CMS Tree Page View is visual, and most clients understand the notion of drag and drop. When one has more than 100 pages, in practice, CMS Tree Page View mostly replaces the “All pages” view due to its compactness and its ability to present a clear visualization of the page hierarchy.
You can set the Tree View (for any post-types) right on the dashboard; clients get this. Access to the Tree View can be made to appear as a menu item in the left sidebar, which creates a universal access to the tree for that particular post-type.
One can add hierarchies to any post-type in the settings.
CMS Tree Page View has never caused a conflict with any other plugin that I’ve used.
Until such time as the WP team can create a “compact tree-view” in the All Pages list view, it’s here to stay.
There is no bad. Honestly. The only limitation that I’ve found was due to the fact that the UI has to be done in a a web-page, and is done well enough to have the user believe that HTML and AJAX should operate as smoothly as a native OS UI.
I have found that on occasion the moving the pages can get a touch fiddly, but that is corrected by a touch more attention.
The mild irritation of the fiddliness is a testament that it works very well; the user expects a web-based UI element to operate as slickly as a native UI element because it’s in the same league. Had it been clunky, the user would not have this expectation.
THE WISH LIST
I ran into a gotcha: I was migrating content from an old site, to a new WP install. I entered pages in the order found in the previous site. The admin listed the pages correctly, but the front-end navigation menus, sorted by order_number ascending, weren’t reflecting this order.

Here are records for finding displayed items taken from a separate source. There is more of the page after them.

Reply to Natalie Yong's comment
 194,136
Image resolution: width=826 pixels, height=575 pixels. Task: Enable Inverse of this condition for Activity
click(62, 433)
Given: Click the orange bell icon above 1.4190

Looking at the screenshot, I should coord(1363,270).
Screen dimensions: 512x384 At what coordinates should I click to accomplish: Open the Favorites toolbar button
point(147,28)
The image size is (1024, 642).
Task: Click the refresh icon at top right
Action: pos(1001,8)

I was baffled until I realized that I had not set an order number to the new pages. By default, WP sets an order number of 0 to new articles. I had mistaken the view of titles entered in sequence for “sorted by number order”–the titles were in the right order, but there were no order numbers set.
This led to some confusion for an hour or so.
The fix, of course is obvious, move each element around so that CMSTPV will assign an order number, or manually enter numbers in All Pages list view or per-record.
It might be useful to have a “No order number set” somewhere that is both obvious and unobtrusive.
Perhaps an additional feature some form of “auto set orders” for children pages might be included.
As one can tell, the only issues that I’ve had with the plugin was a user interface subtlety, a “who could have foreseen that?” scenario.
I strongly recommend the CMS Tree Page View for people who want to boss their content order around with minimal fuss.